# Thread: Help with a few propositional logic proofs

1. ## Help with a few propositional logic proofs

I'm having a really hard time solving the following proofs in Tomassi's Logic book.

1)
P v Q : (P v R) -> (P v(Q & R))

2)
P : Q -> (P <->Q)

3)

P v (Q v R) : Q v (P v R)

2. Originally Posted by unprocessed9
I'm having a really hard time solving the following proofs in Tomassi's Logic book.
1) P v Q : (P v R) -> (P v(Q & R))
Please explain what the notation means and what are you to do with it.

3. I have to prove the proofs using steps and specific notations (used in the Tomassi Book)

4. Originally Posted by unprocessed9
(used in the Tomassi Book)
I for one have never heard of Tomassi much less his textbook (I taught logic many times).
It would be shear accident if anyone here knows the notation used in a particular text.
So if you want help with this, you are going have to type out the list of rules and notations used in that text.
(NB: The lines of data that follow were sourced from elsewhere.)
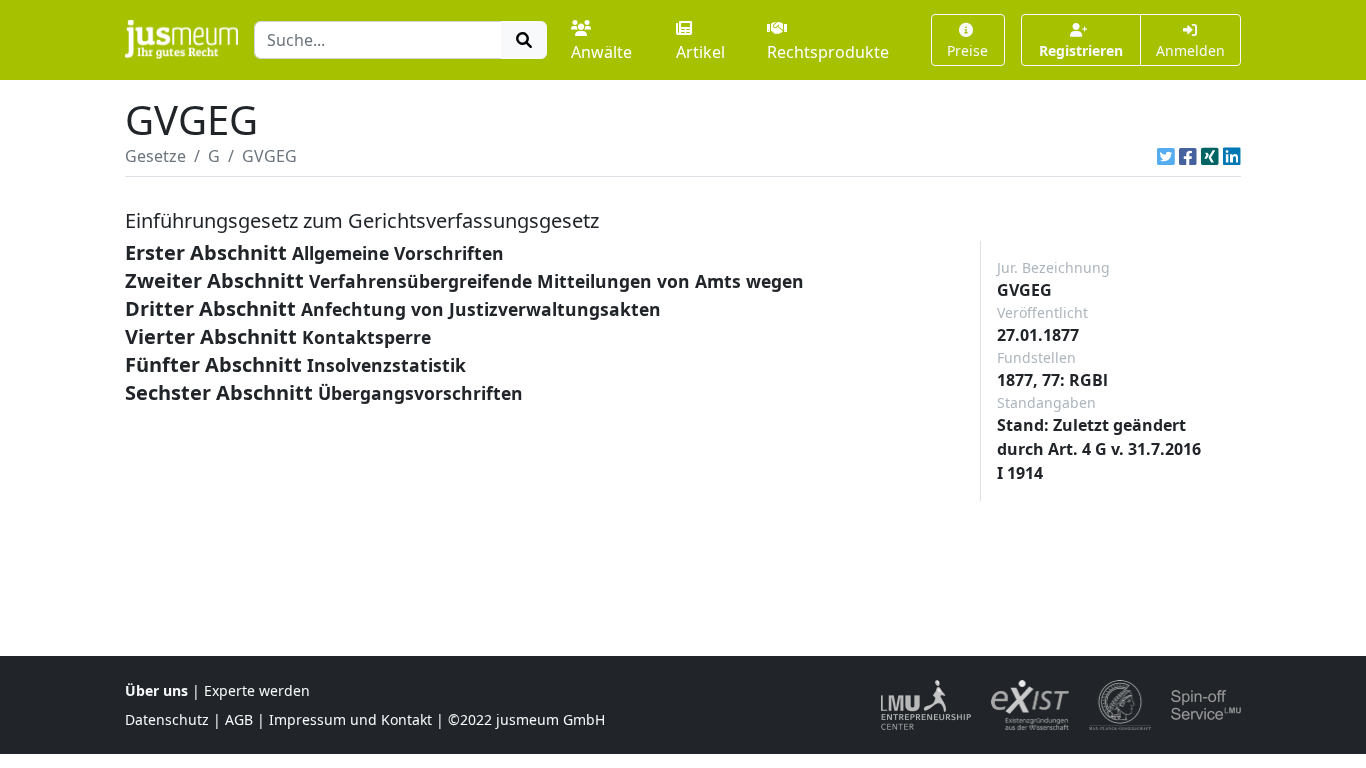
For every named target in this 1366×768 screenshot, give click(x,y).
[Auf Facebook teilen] (1188, 156)
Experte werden (257, 690)
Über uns (156, 690)
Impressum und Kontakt (350, 719)
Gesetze (155, 156)
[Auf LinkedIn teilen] (1232, 156)
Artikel (700, 52)
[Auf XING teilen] (1210, 156)
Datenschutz (167, 719)
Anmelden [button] (1190, 50)
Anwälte (601, 52)
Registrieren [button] (1081, 50)
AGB (239, 719)
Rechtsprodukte (828, 52)
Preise (967, 50)
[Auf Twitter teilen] (1166, 156)
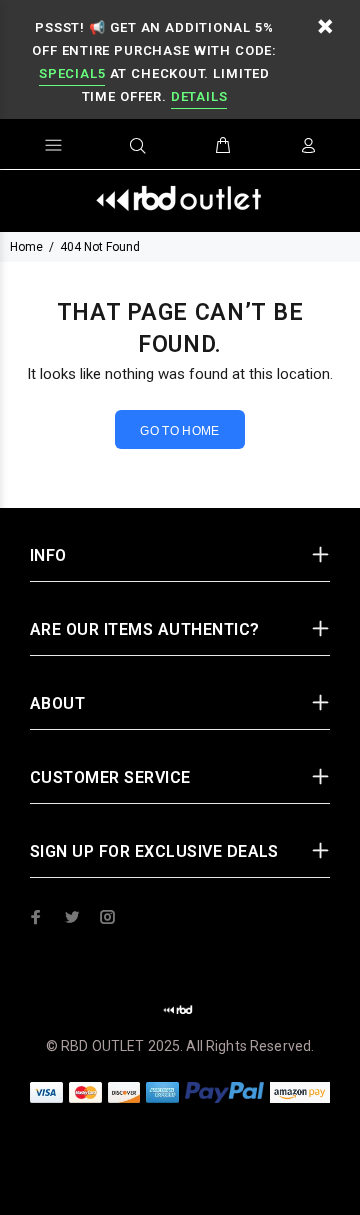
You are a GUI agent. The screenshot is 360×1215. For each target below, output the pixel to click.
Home (26, 247)
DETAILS (199, 96)
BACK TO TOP (180, 1171)
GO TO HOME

5. Originally Posted by Plato
I for one have never heard of Tomassi much less his textbook (I taught logic many times).
It would be shear accident if anyone here knows the notation used in a particular text.
So if you want help with this, you are going have to type out the list of rules and notations used in that text.
& And
&I And Introduction

v Or
(vE) Or Elimination
(vI) Or Introductioni

-> If…then
->I
->E

<-> If and only if

~ Not

There are also rules of assuming for the antecedent of a conditional (assumption cp), and assumption for part of an 'or' statement (assumption vE)

6. Originally Posted by unprocessed9
I'm having a really hard time solving the following proofs in Tomassi's Logic book.

1)
P v Q : (P v R) -> (P v(Q & R))

2)
P : Q -> (P <->Q)

3)

P v (Q v R) : Q v (P v R)
Assuming that : means equivalent then No 3 can be solved in the following way:

P v (Q v R) = (P v Q)v R =.................................. ( by associativity)

=(Q v P)v R = .................................................. ..(By commutativity)

=Q v (P v R) .................................................. ......(BY associativity again).

Do you want the rest of the problems solved in this way??